We know also from past experiences that bubbles are hard to spot. Some economists are concerned about the stock market's recent run.
"I absolutely do think we have a stock price bubble," says Nayantara Hensel, former chief economist for the U.S. Navy. She says a pullback is due and that investors should not expect the recent trend to continue, at least over time. "It's not going to be increasing at the rate that it's been increasing ... (the market) should taper off and flatten out and perhaps deflate," says Hensel.
However, not all economists feel this way. Others, including Janet Yellen, don't see a stock market bubble on the horizon.
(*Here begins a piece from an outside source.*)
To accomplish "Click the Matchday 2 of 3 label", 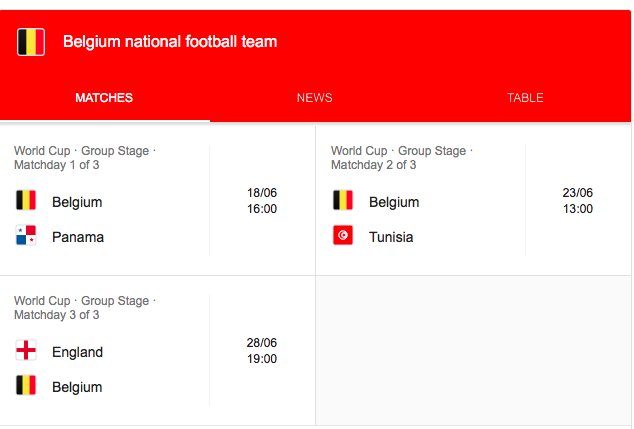I will click(374, 165).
Last month, Yellen was asked about bubbles during her Senate confirmation to be the next Federal Reserve chairman. "I would say that I don't see evidence at this point in major sectors of asset price misalignments, at least of a level that would threaten financial stability," she said.
Sam Stovall, Chief Equity Strategist at S&P Capital IQ, also sees stocks fairly valued as well. Asked whether the benchmark S&P 500 index is inflating its own bubble, Stovall says not according to what he calls the "Rule of 20." The "Rule of 20," in its most simplified explanation, figures the S&P 500 is fairly valued if its price-to-earnings ratio, based on "trailing 12-month as-reported earnings-per-share plus the rate of inflation, equals 20."
So, while plenty of smart people are paying attention to the market's record run, they're divided on the issue. We'll only know for certain who was right in hindsight.
Are you worried about a stock market bubble? Do you think the market has room to run higher?